◆ AVAILABLE RECORDS ◆
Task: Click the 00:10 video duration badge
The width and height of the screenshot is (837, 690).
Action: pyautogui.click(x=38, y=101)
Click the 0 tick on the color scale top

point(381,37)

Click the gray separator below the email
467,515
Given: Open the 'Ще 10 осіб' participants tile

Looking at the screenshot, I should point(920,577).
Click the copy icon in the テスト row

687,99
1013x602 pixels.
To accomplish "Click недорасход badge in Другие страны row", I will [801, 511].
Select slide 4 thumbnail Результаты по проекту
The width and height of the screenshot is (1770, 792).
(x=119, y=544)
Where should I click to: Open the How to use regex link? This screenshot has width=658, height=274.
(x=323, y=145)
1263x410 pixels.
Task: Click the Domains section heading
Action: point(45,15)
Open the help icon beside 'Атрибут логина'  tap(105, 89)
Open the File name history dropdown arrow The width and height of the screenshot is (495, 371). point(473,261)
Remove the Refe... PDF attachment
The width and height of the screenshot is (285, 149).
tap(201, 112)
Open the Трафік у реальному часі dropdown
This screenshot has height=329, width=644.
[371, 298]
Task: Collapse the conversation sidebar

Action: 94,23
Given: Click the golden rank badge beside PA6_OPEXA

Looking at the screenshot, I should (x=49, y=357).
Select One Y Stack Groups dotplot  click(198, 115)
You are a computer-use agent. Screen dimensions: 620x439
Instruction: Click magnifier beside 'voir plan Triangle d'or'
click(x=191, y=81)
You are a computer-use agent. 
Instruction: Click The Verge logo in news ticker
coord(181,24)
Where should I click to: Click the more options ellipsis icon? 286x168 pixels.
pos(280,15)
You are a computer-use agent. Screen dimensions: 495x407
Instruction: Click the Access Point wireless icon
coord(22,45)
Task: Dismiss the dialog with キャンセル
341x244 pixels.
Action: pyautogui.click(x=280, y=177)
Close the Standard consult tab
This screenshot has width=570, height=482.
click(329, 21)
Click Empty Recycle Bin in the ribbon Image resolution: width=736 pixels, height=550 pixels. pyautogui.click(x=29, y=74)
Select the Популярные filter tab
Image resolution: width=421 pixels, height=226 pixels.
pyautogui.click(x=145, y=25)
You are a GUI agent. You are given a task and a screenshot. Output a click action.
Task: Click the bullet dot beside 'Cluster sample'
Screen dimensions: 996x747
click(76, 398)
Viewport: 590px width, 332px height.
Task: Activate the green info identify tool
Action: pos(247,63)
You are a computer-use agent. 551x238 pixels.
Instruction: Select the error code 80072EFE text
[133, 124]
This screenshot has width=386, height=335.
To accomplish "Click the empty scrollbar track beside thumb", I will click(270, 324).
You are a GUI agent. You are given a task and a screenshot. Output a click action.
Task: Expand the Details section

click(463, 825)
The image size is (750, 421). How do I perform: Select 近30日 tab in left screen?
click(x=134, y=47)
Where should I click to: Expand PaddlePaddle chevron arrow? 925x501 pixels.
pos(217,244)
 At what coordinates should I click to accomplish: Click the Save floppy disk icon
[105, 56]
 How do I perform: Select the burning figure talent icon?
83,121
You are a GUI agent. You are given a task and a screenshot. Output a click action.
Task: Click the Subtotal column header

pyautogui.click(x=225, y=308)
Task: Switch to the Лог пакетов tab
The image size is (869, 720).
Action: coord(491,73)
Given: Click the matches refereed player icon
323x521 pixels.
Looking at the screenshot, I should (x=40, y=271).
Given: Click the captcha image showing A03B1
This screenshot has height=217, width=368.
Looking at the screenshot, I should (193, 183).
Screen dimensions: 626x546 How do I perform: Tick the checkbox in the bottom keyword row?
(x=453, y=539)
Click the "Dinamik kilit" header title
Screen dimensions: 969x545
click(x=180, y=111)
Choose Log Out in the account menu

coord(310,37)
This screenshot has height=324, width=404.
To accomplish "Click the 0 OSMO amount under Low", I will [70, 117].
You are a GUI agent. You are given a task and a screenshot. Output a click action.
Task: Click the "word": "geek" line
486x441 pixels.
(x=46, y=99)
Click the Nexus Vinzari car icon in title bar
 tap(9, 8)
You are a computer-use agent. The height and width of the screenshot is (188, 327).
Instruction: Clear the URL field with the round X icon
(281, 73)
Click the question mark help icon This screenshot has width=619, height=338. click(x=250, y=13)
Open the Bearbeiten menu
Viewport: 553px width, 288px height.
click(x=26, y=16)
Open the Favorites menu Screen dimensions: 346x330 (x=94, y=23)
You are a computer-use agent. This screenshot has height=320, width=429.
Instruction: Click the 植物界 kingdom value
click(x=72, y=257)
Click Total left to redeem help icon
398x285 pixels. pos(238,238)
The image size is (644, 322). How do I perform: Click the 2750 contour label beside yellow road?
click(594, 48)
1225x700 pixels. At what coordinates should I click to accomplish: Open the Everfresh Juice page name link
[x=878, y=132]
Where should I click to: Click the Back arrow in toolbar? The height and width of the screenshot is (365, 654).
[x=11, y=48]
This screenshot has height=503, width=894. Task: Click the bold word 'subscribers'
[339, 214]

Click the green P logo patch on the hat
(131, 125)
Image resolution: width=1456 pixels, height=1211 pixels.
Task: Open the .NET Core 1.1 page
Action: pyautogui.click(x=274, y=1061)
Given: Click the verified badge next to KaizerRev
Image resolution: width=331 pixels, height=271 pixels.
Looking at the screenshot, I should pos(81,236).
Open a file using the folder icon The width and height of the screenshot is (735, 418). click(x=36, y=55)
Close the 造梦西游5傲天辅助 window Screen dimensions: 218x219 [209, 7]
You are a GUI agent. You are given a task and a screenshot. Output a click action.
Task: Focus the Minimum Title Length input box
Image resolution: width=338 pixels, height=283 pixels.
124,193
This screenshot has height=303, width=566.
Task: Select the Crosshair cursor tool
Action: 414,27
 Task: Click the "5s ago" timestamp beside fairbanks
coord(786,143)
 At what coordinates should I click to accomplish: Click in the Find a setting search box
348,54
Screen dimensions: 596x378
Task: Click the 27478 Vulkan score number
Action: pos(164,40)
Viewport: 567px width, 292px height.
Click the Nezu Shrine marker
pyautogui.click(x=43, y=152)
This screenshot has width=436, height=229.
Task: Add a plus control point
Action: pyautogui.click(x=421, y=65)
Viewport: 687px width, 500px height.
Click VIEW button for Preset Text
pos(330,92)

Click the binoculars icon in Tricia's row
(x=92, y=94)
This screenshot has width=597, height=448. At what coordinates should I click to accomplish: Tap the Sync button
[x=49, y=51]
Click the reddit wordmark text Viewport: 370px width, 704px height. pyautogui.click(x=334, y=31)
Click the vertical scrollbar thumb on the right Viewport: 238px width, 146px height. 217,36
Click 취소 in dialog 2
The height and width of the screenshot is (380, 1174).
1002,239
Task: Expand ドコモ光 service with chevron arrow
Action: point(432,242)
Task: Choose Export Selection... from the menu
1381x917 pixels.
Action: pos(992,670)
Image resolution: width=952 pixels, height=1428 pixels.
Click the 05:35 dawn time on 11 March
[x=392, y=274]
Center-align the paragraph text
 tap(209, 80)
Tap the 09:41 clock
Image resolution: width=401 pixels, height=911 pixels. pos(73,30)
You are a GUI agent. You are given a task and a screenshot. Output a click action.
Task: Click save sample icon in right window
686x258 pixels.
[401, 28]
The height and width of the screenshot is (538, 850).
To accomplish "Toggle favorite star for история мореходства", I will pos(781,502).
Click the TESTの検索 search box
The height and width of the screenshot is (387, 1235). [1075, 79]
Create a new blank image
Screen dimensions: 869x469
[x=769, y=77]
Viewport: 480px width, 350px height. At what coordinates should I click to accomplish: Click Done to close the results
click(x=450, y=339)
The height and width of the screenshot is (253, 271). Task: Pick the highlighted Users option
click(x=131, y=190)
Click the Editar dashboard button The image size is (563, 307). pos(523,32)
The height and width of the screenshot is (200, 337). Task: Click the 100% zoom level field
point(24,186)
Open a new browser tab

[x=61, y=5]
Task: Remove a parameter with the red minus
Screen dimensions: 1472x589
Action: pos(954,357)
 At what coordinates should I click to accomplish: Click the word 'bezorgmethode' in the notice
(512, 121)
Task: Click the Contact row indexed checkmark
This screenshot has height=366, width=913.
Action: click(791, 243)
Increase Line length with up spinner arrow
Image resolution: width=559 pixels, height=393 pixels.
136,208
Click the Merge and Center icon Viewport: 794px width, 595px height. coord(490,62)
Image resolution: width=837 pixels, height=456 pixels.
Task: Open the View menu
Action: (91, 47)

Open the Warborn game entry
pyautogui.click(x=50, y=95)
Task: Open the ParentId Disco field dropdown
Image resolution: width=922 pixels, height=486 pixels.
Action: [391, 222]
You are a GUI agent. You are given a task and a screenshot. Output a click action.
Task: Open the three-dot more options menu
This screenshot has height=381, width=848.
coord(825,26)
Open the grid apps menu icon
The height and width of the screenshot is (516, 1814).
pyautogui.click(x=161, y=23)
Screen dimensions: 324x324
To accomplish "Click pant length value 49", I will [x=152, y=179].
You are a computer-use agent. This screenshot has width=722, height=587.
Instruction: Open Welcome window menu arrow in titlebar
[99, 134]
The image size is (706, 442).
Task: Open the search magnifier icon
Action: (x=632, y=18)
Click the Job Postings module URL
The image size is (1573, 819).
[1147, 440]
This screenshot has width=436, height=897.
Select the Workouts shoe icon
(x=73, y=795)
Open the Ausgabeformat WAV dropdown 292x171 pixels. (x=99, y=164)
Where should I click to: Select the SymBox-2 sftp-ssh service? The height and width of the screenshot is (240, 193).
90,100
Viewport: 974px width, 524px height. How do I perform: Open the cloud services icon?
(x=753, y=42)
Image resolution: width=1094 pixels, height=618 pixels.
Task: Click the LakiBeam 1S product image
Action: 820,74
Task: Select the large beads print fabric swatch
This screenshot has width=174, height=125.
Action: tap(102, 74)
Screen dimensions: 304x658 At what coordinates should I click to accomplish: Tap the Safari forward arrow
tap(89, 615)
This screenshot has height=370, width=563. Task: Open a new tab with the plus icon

◆ ACTION ITEM ◆
Write down again, exactly as given, only the lines above that fall from the line with "Click the gray separator below the email" to the line with "Task: Click the bullet", inclusive.

◆ REPLY ◆
Click the gray separator below the email
467,515
Given: Open the 'Ще 10 осіб' participants tile

Looking at the screenshot, I should point(920,577).
Click the copy icon in the テスト row

687,99
1013x602 pixels.
To accomplish "Click недорасход badge in Другие страны row", I will [801, 511].
Select slide 4 thumbnail Результаты по проекту
The width and height of the screenshot is (1770, 792).
(x=119, y=544)
Where should I click to: Open the How to use regex link? This screenshot has width=658, height=274.
(x=323, y=145)
1263x410 pixels.
Task: Click the Domains section heading
Action: point(45,15)
Open the help icon beside 'Атрибут логина'  tap(105, 89)
Open the File name history dropdown arrow The width and height of the screenshot is (495, 371). point(473,261)
Remove the Refe... PDF attachment
The width and height of the screenshot is (285, 149).
tap(201, 112)
Open the Трафік у реальному часі dropdown
This screenshot has height=329, width=644.
[371, 298]
Task: Collapse the conversation sidebar

Action: 94,23
Given: Click the golden rank badge beside PA6_OPEXA

Looking at the screenshot, I should (x=49, y=357).
Select One Y Stack Groups dotplot  click(198, 115)
You are a computer-use agent. Screen dimensions: 620x439
Instruction: Click magnifier beside 'voir plan Triangle d'or'
click(x=191, y=81)
You are a computer-use agent. 
Instruction: Click The Verge logo in news ticker
coord(181,24)
Where should I click to: Click the more options ellipsis icon? 286x168 pixels.
pos(280,15)
You are a computer-use agent. Screen dimensions: 495x407
Instruction: Click the Access Point wireless icon
coord(22,45)
Task: Dismiss the dialog with キャンセル
341x244 pixels.
Action: pyautogui.click(x=280, y=177)
Close the Standard consult tab
This screenshot has width=570, height=482.
click(329, 21)
Click Empty Recycle Bin in the ribbon Image resolution: width=736 pixels, height=550 pixels. pyautogui.click(x=29, y=74)
Select the Популярные filter tab
Image resolution: width=421 pixels, height=226 pixels.
pyautogui.click(x=145, y=25)
You are a GUI agent. You are given a task and a screenshot. Output a click action.
Task: Click the bullet dot beside 'Cluster sample'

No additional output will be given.